Async Everything: Keeping Redirects Fast While Counting Millions of Visits
How we use Spring's TaskExecutor to fire-and-forget visit tracking, email sending, and cache warmup — keeping the redirect path under 5ms.
Every click on a short URL does two things: redirect the user to the destination, and record the visit. The redirect must be fast. The visit recording can wait. Here's how we separate them.
The Redirect Path
When a user visits hrva.cc/abc123, the backend checks Redis for cached URL data.
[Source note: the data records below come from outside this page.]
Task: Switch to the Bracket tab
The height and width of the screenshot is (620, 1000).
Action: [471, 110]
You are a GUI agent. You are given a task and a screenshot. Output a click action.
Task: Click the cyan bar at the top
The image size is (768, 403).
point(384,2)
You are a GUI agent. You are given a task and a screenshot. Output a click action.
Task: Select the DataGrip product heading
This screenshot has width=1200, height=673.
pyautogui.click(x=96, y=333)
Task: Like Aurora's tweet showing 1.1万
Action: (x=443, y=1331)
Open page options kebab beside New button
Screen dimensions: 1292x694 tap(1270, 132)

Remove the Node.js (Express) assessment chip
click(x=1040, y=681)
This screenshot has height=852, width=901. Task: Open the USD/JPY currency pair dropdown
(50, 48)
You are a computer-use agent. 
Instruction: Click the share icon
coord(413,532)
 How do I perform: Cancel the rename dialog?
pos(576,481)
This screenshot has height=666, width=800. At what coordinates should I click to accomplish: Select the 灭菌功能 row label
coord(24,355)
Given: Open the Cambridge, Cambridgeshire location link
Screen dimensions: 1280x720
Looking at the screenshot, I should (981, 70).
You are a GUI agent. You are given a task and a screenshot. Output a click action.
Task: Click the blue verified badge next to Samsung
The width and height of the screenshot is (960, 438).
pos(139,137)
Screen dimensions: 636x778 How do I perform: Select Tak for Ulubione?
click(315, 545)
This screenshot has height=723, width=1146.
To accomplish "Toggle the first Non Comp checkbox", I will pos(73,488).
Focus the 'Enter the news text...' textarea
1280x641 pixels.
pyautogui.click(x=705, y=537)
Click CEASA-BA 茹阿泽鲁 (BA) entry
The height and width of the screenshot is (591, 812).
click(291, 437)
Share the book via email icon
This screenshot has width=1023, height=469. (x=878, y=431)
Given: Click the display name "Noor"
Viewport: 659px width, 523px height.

If found and valid (not expired, not deactivated, under visit limit), the redirect response is
returned immediately while the visit counter is incremented asynchronously in a background thread.
Async Visit Tracking
Spring's TaskExecutor runs the visit tracking in a separate thread. The method
fireVisitTracking loads the URL entity from the database (it's already cached for
the redirect, but we re-fetch the entity for the write), checks for duplicate IPs, increments
the counter via url.onVisit(), and saves. If the visit exceeds the limit, the
URL is automatically deactivated.
This means the redirect response time is independent of the database write latency. A slow database write doesn't slow down the redirect. The user gets their 302 response in milliseconds while the visit is recorded behind the scenes.
Async Email Sending
Email is another fire-and-forget operation. Welcome emails, password resets, expiry notifications,
and malware alerts all go through @Async methods. The tryToSendEmail
method attempts to send up to 3 times with exponential backoff, but the caller doesn't wait —
the email is queued and delivered in the background.
Async Cache Warmup
On application startup, the CacheWarmup component loads the 20 most visited,
20 most recent, and 20 most recently accessed URLs into Redis. This runs asynchronously
after the application context is ready, so the application starts serving requests immediately
while the cache fills in the background.
What We Don't Make Async
Not everything should be async. URL creation, deletion, and schema migrations are synchronous — the caller waits for confirmation. Authentication is synchronous (you need to know if login succeeded before proceeding). The rule: if the user needs to see the result, it's synchronous. If it's bookkeeping that happens after the response, it's async.